Text under study ::

Background: Although type 1 diabetes (T1D) can affect patients of all ages, most epidemiological studies of T1D focus on disease forms with clinical diagnosis during childhood and adolescence. Clinically, adult T1D is difficult to discriminate from certain forms of Type 2 Diabetes (T2D) and from Latent Autoimmune Diabetes in Adults (LADA).
Methods: A systematic review of the literature was performed to retrieve original papers in English, French and Spanish published up to November 6, 2014, reporting the incidence of T1D among individuals aged over 15 years. The study was carried out according to the PRISMA recommendations.

Record excerpts ::
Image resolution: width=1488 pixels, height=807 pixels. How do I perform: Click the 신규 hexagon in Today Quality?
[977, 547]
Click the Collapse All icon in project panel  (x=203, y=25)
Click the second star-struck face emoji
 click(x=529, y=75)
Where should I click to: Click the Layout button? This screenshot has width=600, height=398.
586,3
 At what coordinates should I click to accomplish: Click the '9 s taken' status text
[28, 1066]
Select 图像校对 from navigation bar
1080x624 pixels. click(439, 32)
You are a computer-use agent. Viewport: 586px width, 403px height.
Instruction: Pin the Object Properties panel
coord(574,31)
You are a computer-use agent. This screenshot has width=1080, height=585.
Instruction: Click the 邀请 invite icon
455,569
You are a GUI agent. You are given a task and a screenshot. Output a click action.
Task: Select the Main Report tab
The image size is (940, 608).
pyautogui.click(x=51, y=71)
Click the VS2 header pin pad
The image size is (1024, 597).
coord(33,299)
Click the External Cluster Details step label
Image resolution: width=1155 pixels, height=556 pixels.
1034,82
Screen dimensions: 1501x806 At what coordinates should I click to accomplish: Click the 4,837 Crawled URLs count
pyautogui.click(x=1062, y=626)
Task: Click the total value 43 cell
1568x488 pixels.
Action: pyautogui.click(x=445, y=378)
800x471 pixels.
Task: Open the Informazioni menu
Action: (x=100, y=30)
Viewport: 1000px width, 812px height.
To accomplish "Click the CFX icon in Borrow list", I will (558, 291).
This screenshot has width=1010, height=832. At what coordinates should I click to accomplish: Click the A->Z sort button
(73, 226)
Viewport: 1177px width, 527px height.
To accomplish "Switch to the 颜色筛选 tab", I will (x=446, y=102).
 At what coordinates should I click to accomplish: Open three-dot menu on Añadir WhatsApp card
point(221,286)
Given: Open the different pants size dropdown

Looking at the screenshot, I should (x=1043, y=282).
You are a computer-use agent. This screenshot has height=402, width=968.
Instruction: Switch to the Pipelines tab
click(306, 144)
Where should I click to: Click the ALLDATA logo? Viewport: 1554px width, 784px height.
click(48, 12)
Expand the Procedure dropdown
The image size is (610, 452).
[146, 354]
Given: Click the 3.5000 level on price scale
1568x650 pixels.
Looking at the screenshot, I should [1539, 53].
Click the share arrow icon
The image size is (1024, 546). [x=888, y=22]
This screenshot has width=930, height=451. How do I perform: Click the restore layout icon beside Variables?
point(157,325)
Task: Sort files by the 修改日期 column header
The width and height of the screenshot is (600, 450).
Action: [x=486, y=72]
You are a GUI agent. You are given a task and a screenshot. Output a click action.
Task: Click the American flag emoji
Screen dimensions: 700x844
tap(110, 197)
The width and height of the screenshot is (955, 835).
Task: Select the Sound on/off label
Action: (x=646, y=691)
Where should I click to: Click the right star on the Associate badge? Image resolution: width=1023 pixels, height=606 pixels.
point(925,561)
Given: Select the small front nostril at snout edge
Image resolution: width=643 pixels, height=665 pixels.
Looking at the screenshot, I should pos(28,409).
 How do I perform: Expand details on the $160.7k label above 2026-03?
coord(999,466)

Problem ::
Answer these questions from the text on type 1 diabetes in adults:
1. Which disease forms do most epidemiological studies of T1D focus on?
2. In which languages were the original papers retrieved?
3. Up to what publication date were papers included in the review?

Answer to this problem ::
1. Forms with clinical diagnosis during childhood and adolescence.
2. English, French and Spanish.
3. November 6, 2014.